Seorang diri ibu membesarkanku di sebuah pulau bernama Tatara, letaknya di bagian timur negara Nusantara. Nama Tatara berasal dari nama seorang raja yang mendirikan kota pelabuhan beradab-abad lalu: Raja Katara I.
Pelabuhan Tatara masih ada sampai saat ini; pelabuhan itu yang membuat Tatara ramai dan menjadi pompa kehidupan ekonomi Nusantara bagian timur; dan pelabuhan itu pula yang membuat ibuku datang ke Tatara untuk menjual selangkangannya kemudian menetap sampai akhir hayatnya.
Letak Tatara sangat strategis, berada di jalur pelayaran dari Pulau Besar (ibu kota negara Nusantara) ke provinsi serta kabupaten di bagian timur. Nusantara bagian timur terdiri dari puluhan pulau yang indah dan memesona; malangnya, wilayah timur sengaja dikutuk secara ekonomi sehingga semua kebutuhan pokok harus dipasok dari Pulau Besar.
Saking banyaknya pulau di bagian timur maka sistem distribusi barang dari Pulau Besar ke wilayah timur harus melewati Tatara. Ilustrasinya seperti ini: katakanlah ada 50 kontainer berisi beras harus dibawa dari Pulau Besar ke 5 kabupaten berbeda di timur, maka 50 kontainer itu mula-mula diangkut dengan sebuah kapal besar dengan tujuan Tatara lebih dulu. Sampai di Tatara, 50 kontainer itu dibongkar lalu kemudian diangkut oleh 5 kapal kecil dengan muatan masing-masing 10 kontainer menuju 5 kabupaten yang dituju. Sebenarnya jumlah muatannya lebih banyak dan sistem distribusinya lebih rumit dari itu, tapi begitulah kira-kira ilustrasi sederhana untuk menggambarkan betapa pentingnya Tatara untuk Nusantara.
Selain itu, bagian utara Tatara berbatasan langsung dengan Negara Konfederasi Mafili (NKM) sehingga sering terlihat kapal berbendara asing di Tatara.
Lantaran jauh dari ibukota Nusantara dan dekat dengan ibukota NKM, kami orang timur lebih merasa dekat dengan orang NKM daripada mayoritas orang Nusantara di Pulau Besar. Bahkan, sebelum dilarang oleh Pulau Besar yang cemburu, kebutuhan pokok di Tatara serta wilayah timur lainnya dipasok dari NKM, dan menggunakan mata uang NKM pula sebagai alat tukarnya.

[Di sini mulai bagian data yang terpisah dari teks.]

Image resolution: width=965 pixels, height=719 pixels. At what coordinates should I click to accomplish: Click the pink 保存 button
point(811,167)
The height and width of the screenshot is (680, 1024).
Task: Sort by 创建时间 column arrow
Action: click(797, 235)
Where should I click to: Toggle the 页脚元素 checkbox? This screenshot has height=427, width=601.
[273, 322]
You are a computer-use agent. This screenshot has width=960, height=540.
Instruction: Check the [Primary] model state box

Kemiskinan dan ketertinggalan Nusantara Timur membuat beberapa kelompok masyarakat berupaya memisahkan diri dari negara Nusantara dan Pulau Besar. Pemberontakan senjata terjadi di mana-mana, didukung oleh pihak NKM yang ingin agar wilayah Nusantara Timur merdeka lalu bergabung dengan mereka. Pergolakan politik itu ikut menyeret Tatara sebagai kota pelabuhan terbesar di wilayah Timur, Tatara dijadikan pintu masuk penyeludupan senjata untuk para pemberontak; akhirnya orang Tatara dituduh anti-Nusantara.
Ancaman separatisme di wilayah timur Nusantara dan potensi ekonomi pelabuhan Tatara membuat pemerintah Nusantara menjadikan Tatara sebagai salah satu pelabuhan transit internasional. Pemerintah Nusantara melakukannya supaya wilayah timur seolah-olah diperhatikan oleh Pulau Besar lewat pembangunan Tatara. Kusebut ‘seolah-olah’ sebab kemajuan Tatara sebenarnya tidak berdampak banyak kepada orang Tatara, apalagi orang timur; sebab semua keuntungan dari perputaran uang di Tatara kembali ke kantong Pulau Besar dulu baru nanti dibagi-bagi ke pemerintah kami di timur Nusantara, [persentasinya mungkin setara royalti dari penerbit ke penulis].